After a couple of weeks of beautiful, mild, autumn weather, a cold breath of air has moved in from the north and is sending the cottonwood and poplar leaves skittering across the deck and clattering against the window. Dsc_04122008-11-07Winter is knocking at our door, and many of us may dread the snow, cold, and bleak gray days that are coming.

I am reading Ted Kooser’s memoir, Local Wonders, during my morning reading and journaling time. The book is organized around the seasons of the year and I’m in the last section set in the wintertime. This morning I read about Kooser receiving a cancer diagnosis earlier in the year. He was unable to write for months afterward. He “began to heal” as he put it, near the beginning of winter when he started going for walks. Much to his surprise and delight he was able to write a poem after one of the walks. He continued writing a poem after each daily walk, scribbled them on a postcard, and sent them to a friend. He eventually put them together in a collection titled Winter Morning Walks: 100 Postcards to Jim Harrison.

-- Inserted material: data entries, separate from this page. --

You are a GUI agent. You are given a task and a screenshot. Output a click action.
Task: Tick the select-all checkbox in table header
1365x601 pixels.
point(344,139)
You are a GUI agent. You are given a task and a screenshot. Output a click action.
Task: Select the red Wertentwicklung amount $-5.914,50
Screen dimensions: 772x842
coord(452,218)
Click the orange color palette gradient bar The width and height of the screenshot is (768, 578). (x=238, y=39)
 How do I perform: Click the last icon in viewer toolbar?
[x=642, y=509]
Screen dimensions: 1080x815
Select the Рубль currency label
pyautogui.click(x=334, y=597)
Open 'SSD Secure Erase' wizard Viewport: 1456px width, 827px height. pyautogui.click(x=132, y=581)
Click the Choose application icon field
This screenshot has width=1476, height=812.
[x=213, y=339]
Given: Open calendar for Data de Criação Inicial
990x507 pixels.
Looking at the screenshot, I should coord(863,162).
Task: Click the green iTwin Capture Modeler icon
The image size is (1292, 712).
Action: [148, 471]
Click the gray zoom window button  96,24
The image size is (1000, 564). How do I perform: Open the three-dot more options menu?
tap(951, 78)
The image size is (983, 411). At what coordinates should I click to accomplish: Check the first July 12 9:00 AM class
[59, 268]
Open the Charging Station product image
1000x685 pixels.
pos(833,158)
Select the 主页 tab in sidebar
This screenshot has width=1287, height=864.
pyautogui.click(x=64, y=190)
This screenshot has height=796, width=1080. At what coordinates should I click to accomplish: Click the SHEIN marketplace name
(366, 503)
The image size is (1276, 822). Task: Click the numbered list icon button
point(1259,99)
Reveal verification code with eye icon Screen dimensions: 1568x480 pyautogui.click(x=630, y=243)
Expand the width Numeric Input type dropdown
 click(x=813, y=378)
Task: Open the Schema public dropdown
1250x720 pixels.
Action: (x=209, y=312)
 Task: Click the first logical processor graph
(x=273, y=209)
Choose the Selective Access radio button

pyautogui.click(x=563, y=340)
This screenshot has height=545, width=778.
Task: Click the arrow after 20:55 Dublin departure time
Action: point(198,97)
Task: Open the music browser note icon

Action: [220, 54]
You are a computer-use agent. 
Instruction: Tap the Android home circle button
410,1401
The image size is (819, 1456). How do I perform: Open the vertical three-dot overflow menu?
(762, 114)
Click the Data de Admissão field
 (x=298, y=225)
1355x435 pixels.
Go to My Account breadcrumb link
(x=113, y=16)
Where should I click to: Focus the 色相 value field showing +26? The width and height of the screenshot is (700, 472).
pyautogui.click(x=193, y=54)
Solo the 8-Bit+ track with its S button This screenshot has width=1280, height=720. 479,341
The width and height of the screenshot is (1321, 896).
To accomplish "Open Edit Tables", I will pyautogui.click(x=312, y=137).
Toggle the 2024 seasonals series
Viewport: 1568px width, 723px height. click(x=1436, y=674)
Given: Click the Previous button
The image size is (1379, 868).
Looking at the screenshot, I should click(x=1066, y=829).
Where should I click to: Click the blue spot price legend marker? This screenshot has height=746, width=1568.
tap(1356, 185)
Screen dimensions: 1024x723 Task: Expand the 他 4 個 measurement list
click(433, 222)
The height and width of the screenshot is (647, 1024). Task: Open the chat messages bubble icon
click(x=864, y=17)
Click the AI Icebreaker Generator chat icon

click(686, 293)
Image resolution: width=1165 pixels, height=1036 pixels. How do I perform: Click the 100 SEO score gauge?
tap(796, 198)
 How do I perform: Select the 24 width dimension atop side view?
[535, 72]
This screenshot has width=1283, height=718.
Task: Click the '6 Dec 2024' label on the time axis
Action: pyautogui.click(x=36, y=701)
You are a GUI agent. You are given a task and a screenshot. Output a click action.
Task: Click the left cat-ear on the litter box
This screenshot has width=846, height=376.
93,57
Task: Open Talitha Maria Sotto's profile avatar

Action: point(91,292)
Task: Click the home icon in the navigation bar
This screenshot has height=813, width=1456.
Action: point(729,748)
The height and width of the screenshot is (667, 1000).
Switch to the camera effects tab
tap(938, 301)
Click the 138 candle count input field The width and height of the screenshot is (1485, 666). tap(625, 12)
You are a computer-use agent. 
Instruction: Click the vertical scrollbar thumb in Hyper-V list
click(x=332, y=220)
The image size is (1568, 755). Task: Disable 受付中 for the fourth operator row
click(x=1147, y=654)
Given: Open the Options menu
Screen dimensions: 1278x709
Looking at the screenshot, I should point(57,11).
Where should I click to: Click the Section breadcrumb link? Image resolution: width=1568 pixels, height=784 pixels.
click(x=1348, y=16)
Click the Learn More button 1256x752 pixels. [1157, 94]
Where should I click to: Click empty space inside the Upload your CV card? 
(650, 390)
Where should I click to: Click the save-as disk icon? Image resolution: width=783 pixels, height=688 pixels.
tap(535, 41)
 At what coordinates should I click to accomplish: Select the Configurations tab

I loved learning that Kooser regained his poetic voice and began to recover his health in the winter, a season that we often associate with death and endings. The trees look barren and dead, most of the birds have left for more temperate climates, and the lush plants that thrived in the summer gardens are twisted and shriveled. The ferocity of the winter weather also reminds me of how small I am compared to the power of nature. I feel much the same way when I gaze at the night sky and the mysterious, infinite spaces between the stars. I find it oddly comforting that I am not in control.

Winter is a time for slowing down, enjoying the silence and the crisp contrast between light and dark. There is very little color in the landscape, but that serves to help us appreciate the more subtle hues created by the winter light: the blue at the bottom of a footstep in the snow, the rainbows that the sunlight creates inside the crumbs of frost scattered on the tree branches. The abundant life that surrounds us in summer seems to have disappeared, but actually it has just gone to a deeper place, a safe place to rest and build up its stores of energy to burst to life again in the springtime.

Living things need both the light and the dark, summer and winter, moisture and drought, cold and warmth. The dead plants in the garden will be tilled under and nourish the garden next year. They will be reborn in a new way. Nothing is wasted. The same is true for us. If we feel tapped out, exhausted, lifeless, we can take that old dead material and mulch it to create something entirely different.